Despite this, we acknowledge that driving is a necessary way to navigate in the current world, and
without it, we would be severely limited and behind our peers societally. So, we don’t reject cars.
Instead, we focus on education and preparing individuals to safely traverse known and unfamiliar

That is what I would recommend parents and faculty to do. Make sure the youth understand that, like
real traffic, digital traffic is very serious, and dangerous at times. However, acknowledge that being able
to navigate the digital world is essential in today’s age. Do not keep this world from them, as they will
then deal with several disadvantages down the line. Instead, prepare them to safely traverse the online
landscape. Teach them to keep their private lives private. Teach them to be wary of strangers, even
virtual ones. And teach them that getting attacked online is serious like getting attacked in real life.

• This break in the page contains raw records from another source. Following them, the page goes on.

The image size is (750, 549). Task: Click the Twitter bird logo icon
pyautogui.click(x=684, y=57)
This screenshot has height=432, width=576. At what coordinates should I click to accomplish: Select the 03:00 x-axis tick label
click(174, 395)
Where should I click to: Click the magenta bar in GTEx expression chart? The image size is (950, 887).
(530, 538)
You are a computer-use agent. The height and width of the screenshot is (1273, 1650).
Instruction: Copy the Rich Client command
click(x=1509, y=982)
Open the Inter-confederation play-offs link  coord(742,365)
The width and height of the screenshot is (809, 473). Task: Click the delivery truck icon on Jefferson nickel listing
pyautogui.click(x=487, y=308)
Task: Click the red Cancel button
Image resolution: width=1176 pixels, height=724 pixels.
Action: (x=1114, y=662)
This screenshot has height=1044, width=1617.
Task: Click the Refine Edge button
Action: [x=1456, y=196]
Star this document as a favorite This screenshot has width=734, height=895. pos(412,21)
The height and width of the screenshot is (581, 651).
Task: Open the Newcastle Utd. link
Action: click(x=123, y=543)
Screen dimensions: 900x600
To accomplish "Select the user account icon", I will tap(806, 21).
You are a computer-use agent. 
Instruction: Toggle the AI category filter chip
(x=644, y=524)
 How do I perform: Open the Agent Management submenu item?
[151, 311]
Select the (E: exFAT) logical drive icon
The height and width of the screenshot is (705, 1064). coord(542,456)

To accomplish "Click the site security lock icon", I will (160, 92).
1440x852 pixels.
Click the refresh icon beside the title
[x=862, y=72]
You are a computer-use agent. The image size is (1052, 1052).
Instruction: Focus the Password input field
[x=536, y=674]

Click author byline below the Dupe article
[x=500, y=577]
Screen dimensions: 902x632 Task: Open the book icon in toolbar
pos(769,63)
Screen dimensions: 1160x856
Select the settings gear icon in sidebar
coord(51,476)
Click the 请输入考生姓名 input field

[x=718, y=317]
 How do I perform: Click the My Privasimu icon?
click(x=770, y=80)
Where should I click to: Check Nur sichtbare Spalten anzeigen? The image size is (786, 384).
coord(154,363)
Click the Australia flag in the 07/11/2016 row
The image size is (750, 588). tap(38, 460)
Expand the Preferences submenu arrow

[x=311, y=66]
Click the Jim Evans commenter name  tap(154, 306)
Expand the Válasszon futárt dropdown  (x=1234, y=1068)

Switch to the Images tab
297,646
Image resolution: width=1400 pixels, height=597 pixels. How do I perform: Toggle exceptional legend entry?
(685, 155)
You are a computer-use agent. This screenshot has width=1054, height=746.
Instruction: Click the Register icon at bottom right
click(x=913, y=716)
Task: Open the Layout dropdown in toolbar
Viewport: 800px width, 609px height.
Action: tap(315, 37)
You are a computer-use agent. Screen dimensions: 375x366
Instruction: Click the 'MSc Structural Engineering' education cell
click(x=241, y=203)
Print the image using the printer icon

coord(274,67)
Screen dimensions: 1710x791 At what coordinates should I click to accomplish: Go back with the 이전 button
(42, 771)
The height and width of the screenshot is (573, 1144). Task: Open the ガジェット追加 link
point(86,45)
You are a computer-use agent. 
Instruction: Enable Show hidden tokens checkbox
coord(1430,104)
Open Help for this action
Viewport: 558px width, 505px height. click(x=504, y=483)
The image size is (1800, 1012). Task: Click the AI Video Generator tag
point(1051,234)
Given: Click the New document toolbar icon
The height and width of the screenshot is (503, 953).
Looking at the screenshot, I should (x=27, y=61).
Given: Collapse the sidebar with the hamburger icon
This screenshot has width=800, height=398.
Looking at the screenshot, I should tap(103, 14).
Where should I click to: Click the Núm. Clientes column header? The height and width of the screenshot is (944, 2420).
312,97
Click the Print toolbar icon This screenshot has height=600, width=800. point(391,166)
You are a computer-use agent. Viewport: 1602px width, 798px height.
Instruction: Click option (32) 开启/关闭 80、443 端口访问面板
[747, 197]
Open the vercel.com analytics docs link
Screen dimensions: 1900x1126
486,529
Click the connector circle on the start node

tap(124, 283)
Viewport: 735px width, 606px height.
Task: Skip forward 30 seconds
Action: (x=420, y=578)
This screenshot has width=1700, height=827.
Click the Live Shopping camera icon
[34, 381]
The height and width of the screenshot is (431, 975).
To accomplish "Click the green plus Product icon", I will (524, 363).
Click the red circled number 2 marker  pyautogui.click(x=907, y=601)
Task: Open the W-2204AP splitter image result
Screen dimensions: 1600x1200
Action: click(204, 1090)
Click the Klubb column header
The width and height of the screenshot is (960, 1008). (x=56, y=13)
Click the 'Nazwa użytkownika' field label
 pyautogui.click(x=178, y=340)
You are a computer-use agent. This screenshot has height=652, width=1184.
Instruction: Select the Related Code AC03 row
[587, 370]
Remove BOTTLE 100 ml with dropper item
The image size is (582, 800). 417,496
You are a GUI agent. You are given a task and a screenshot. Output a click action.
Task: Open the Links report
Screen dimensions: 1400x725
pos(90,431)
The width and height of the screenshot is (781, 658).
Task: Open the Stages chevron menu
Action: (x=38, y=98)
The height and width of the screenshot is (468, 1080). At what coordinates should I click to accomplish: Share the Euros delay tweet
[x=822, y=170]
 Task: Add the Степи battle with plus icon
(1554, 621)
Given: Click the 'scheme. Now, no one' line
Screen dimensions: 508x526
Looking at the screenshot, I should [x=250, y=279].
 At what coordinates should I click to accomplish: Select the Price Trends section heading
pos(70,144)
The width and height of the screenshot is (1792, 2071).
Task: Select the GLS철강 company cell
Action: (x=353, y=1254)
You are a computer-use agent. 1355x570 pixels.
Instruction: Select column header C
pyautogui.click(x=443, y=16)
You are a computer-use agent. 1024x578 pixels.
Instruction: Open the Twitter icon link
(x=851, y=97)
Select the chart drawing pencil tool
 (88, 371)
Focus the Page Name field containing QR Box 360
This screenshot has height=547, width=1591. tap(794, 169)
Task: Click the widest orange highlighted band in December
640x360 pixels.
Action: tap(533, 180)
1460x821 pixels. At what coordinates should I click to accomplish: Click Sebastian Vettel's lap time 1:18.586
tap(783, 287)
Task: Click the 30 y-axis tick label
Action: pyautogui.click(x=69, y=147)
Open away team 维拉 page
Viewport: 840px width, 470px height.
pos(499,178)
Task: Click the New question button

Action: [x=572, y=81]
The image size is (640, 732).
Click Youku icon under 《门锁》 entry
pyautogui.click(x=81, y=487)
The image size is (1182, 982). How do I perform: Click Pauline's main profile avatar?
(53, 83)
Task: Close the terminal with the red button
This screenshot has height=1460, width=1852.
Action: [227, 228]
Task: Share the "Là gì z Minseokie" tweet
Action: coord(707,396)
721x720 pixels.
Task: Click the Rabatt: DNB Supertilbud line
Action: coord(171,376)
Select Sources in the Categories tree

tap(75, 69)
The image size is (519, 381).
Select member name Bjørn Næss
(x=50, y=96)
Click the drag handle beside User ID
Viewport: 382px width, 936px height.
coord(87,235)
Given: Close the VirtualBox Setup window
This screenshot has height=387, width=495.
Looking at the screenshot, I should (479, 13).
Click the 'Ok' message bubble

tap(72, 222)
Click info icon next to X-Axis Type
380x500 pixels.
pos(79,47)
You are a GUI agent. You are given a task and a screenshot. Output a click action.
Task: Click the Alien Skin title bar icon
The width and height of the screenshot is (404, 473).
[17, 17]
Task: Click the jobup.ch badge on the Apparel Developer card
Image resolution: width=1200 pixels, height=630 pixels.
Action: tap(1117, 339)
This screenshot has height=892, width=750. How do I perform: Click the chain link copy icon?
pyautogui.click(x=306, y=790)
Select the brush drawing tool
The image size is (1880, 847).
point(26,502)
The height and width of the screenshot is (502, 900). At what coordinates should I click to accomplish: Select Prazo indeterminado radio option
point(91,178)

Bullying is bullying, and if your child was bullied, you would want them to tell somebody. Just like the
birds and the bees became a staple parenting moment, this should too. Just like sexual education
became a staple in middle school curriculums, this should too. When these conversations get avoided, it
leads to an uneducated child attempting to figure it out themselves.

My parents are very old-school, so I never got this conversation. I ended up giving it to my little brother.
While everyone doesn’t have a sibling, everyone can help defeat cyberbullying. If you see it, call it out!
Hate is so common on social media nowadays, that a simple act of standing up for someone can go a
long way. Also, report anything creepy or seriously weird. Those can be precursors to things beyond
bullying, so definitely address those, as well. Finally, as Mom always says, if you don’t have anything nice
to say, don’t say it at all. You may not notice it, but you might be the problem. Notice if the last few
comments you left were positive, neutral, or negative. If only half were positive, you might be the
problem. If any were negative, you might be the problem. Having to read a lot of negativity, or even a
lot of neutrality, can lead to someone severely questioning themselves and damaging their self-esteem.
If you can’t think of a way to compliment the post, it may be best to keep scrolling.